Hardcore Will Never Die But You Will (Sub Pop, 2011) is torn between
bursts of romantic pathos and austere rhythmic experiments.
When the center of mass falls towards the former, Mogwai unleashes
the symphonic crescendo of White Noise,
and
the Pink Floydf-ian apotheosis of Death Rays;
pieces that represent a career's peak of bombast.
Instead,
the moribund threnody of Mexican Grand Prix evokes both
Neu and
Suicide.
However, other than the nocturnal piano and guitar meditation of
Letters To The Metro,
most of the instrumentals recycle old tricks, such as interrupted
minimalist repetition, orgies of crashing cymbals,
and stereotypical surges/decays of sound.
Ome such dejavu, You're Lionel Richie, would have sufficed.
And the album includes some truly awful pieces, particularly the
ones that lean towards shoegaze-ing guitar noise.
Special Moves (Rock Action, 2010) documents their live performances.
A Wrenched Virile Lore (Sub Pop, 2012) collects remixes.
Rave Tapes (2014) offered a more melodic and relaxed version of
their sound, notably in
Pink Floyd-ian elegies like Heard About You Last Night and Blue Hour but without Roger Waters' skill at creating pathos.
The hymn-like The Lord Is Out Of Control is wrapped in electronic effects, and Remurdered evokes spaghetti western soundtrack.
All in all, it's a strange and eclectic album, certainly influenced by their soundtrack work, but also one of their most erratic and inconsistent.
Produced by Dave Fridmann
Every Country's Sun (2017), was the first album without Cummings.
The compositions, generally more melodic, fall into three categories:
cinematic moments such as the
nostalgic impressionistic vignette Coolverine,
surges of Pink Floyd-ian pomp such as Brain Sweeties,
and lame attempts at forging a pop song, mainly Party In The Dark.
Then there's the acid-raga jam Battered At A Scramble that doesn't
quite fit any of these.
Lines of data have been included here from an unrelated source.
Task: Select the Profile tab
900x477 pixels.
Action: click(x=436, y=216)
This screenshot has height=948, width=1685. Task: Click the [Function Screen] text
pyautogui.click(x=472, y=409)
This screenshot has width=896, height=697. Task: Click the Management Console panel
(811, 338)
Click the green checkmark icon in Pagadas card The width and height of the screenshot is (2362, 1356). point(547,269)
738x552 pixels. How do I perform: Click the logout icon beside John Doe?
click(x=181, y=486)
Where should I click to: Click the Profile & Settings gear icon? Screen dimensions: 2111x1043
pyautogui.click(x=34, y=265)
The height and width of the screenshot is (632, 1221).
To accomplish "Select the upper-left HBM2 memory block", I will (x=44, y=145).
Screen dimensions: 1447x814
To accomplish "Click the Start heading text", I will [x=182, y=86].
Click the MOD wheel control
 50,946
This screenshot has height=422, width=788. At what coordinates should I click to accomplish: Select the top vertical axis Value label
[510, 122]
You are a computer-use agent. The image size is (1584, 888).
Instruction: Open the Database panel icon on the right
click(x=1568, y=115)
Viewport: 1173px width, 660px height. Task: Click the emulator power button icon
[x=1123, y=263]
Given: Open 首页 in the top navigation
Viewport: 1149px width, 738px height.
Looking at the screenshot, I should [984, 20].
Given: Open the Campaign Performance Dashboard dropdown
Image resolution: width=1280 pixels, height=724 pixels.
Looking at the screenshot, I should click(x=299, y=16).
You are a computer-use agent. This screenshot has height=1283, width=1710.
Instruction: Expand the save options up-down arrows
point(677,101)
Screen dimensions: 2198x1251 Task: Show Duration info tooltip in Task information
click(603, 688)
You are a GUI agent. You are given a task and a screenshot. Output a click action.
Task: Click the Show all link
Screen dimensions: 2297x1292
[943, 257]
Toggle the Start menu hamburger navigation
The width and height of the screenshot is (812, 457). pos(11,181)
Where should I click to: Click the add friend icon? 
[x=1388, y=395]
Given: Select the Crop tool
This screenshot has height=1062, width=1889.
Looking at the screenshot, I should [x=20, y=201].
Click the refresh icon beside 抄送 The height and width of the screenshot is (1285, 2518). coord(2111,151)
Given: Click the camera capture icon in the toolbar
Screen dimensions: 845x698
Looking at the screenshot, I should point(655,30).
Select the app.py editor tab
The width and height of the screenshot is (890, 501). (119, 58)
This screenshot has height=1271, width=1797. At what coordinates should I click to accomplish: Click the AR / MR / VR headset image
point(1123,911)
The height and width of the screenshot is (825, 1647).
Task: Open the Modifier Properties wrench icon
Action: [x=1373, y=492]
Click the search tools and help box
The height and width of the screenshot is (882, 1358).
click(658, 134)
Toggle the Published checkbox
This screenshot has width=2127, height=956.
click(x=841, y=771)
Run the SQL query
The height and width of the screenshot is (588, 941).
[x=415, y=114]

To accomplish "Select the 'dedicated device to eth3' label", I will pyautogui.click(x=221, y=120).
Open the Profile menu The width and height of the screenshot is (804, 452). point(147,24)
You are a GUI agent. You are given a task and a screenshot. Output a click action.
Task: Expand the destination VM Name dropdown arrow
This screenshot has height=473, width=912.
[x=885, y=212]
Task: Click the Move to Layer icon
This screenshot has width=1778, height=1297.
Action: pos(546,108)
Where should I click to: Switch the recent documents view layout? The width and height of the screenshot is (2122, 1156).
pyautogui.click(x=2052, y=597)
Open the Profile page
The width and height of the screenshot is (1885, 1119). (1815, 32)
It's another modest collection of harmless music.
Central Belters (2015) is a three-disc compilation.
They increasingly turned to television and film soundtracks:
Les Revenants (2013),
the electronic Atomic (2016),
Kin (2018) and ZeroZeroZero (2020).
As the Love Continues (2021), produced by Dave Fridmann, was Mogwai's first album to top the charts in Britain.
The radio-friendly songs were the
electronic dream-pop single Dry Fantasy and
the poppy Ritchie Sacramento (one of the two vocal tracks),
followed by the relatively upbeat Supposedly We Were Nightmares
and the wordless emo-pop elegies Ceiling Granny and We Were Nightmares.
The more typical subtlety in orchestrations and dynamics permeates
the distorted dirge Ceiling Granny,
the cinematic Midnight Flit (possibly the standout),
the moody overture To The Bin My Friend,
the jazzy Pat Stains/i> (with saxophonist Colin Stetson).
If Every Country's Sun was predictable like a mass-produced souvenir,
As The Love Continues is the opposite: quite unpredictable in its
bid for the mainstream.
For example, during the covid pandemic Atticus Ross of Nine Inch Nails in Los Angeles conducted an orchestra in Budapest via Internet.